╭─ Excerpt to read

It’s surprisingly easy to end up with a messy portfolio, especially if you tend to buy holdings based on hunches rather than implementing a specific strategy. And when you have too many holdings that don’t work well together, it becomes harder to keep track of them and portfolio performance can suffer. However, if you find yourself in that position, it isn’t necessarily complicated to remedy it – you just need to spend some time getting rid of the assets your portfolio doesn’t need.
How many are too many?
How many holdings you should have depends on whether you invest in single-company stocks or funds, and on how much time you can dedicate to investing. Laith Khalaf, head of investment analysis at AJ Bell, suggests that a portfolio of single-company stocks should comprise 20 to 25 holdings as a maximum. Once you are above that threshold, it is more time-consuming. “If you get up to 50 or 60 holdings, you are essentially replicating the job of a professional fund manager,” he notes. “If you’re really into your investments, have a lot of time to dedicate to them and a lot of money to invest, that’s absolutely fine – as long as you are able to keep on top of all the different holdings.”
With funds, you can keep things much simpler and even use just one tracker or one multi-asset fund, although the latter is a more expensive option. But Khalaf cautions against using just one active fund, because it leaves you exposed to its manager’s potential underperformance.
Rob Morgan, chief investment analyst at Charles Stanley, says that if you like selecting funds for specific geographies and sectors, you could hold between 10 and 20 funds. You should still have an idea of what the portfolio of each fund looks like, so 20 funds is quite a lot of underlying holdings to track.

╰─
╭─ Data excerpts

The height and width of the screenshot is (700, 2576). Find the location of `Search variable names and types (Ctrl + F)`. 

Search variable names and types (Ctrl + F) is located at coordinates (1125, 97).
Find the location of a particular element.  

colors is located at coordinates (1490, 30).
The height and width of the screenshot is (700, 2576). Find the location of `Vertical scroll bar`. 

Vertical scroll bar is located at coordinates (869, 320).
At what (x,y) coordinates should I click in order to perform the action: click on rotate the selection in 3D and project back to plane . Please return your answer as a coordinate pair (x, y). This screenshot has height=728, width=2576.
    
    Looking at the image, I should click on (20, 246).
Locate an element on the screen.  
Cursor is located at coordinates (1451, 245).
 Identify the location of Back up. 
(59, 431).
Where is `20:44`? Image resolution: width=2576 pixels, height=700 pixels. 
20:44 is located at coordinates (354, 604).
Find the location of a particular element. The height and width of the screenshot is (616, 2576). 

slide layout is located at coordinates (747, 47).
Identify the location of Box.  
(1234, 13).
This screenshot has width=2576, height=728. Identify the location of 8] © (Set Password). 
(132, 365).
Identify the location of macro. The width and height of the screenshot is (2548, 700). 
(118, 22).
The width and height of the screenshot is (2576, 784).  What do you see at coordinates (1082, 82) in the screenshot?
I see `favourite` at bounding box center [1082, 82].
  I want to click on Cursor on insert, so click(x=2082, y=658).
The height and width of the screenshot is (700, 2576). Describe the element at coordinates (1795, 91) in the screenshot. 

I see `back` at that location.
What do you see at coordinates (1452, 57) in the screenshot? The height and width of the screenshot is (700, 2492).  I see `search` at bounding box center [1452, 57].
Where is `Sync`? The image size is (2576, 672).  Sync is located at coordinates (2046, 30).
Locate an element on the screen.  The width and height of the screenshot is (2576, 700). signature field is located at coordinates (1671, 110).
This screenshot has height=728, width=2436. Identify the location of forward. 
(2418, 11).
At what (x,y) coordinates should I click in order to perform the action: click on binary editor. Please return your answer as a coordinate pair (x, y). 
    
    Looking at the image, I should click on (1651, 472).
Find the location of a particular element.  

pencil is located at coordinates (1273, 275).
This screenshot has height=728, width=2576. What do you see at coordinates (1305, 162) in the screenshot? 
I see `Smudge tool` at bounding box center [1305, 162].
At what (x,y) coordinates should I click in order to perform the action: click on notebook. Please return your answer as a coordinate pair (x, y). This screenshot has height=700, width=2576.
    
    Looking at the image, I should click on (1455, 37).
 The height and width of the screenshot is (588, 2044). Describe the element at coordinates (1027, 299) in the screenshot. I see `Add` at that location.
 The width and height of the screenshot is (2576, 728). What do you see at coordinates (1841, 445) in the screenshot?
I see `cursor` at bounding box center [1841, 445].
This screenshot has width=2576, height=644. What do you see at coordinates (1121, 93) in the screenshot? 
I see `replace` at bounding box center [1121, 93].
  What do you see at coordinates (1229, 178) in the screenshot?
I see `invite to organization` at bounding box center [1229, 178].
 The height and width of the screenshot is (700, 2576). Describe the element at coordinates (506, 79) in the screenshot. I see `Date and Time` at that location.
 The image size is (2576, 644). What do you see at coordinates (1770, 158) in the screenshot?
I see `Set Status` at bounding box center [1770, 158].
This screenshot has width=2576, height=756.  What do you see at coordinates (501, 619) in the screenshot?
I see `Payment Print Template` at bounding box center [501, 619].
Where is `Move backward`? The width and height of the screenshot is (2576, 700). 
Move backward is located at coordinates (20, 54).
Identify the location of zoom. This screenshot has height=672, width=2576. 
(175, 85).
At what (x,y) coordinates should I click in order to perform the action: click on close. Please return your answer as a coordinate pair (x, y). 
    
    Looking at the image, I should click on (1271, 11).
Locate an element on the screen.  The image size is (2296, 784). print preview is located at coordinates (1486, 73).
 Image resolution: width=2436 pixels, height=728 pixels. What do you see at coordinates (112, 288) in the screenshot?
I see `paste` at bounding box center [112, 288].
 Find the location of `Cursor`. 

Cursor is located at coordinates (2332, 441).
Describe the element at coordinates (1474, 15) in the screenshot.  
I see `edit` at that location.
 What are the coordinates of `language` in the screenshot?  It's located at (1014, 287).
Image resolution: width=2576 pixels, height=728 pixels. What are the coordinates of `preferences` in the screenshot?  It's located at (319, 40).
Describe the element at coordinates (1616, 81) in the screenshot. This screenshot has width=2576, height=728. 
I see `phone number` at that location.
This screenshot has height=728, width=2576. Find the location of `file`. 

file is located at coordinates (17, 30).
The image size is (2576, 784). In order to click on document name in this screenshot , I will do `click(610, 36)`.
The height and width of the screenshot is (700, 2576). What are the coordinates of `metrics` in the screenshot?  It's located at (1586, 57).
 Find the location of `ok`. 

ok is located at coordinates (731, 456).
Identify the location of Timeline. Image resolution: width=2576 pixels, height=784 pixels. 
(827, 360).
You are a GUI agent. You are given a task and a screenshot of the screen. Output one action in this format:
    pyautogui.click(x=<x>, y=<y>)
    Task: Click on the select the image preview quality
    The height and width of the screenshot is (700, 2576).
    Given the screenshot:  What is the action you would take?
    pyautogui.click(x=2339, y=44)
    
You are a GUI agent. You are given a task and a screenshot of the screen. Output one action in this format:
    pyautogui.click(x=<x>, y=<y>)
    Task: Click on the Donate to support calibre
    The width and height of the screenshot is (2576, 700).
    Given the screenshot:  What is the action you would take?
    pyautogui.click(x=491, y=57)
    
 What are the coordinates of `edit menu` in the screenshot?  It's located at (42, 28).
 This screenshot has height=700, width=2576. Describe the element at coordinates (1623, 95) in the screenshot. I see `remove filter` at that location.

╰─

## The request
List every kind of fund named in the article on trimming a cluttered investment portfolio. The rows aren't needed for anything here.

## Reply to the task
Tracker fund, multi-asset fund, active fund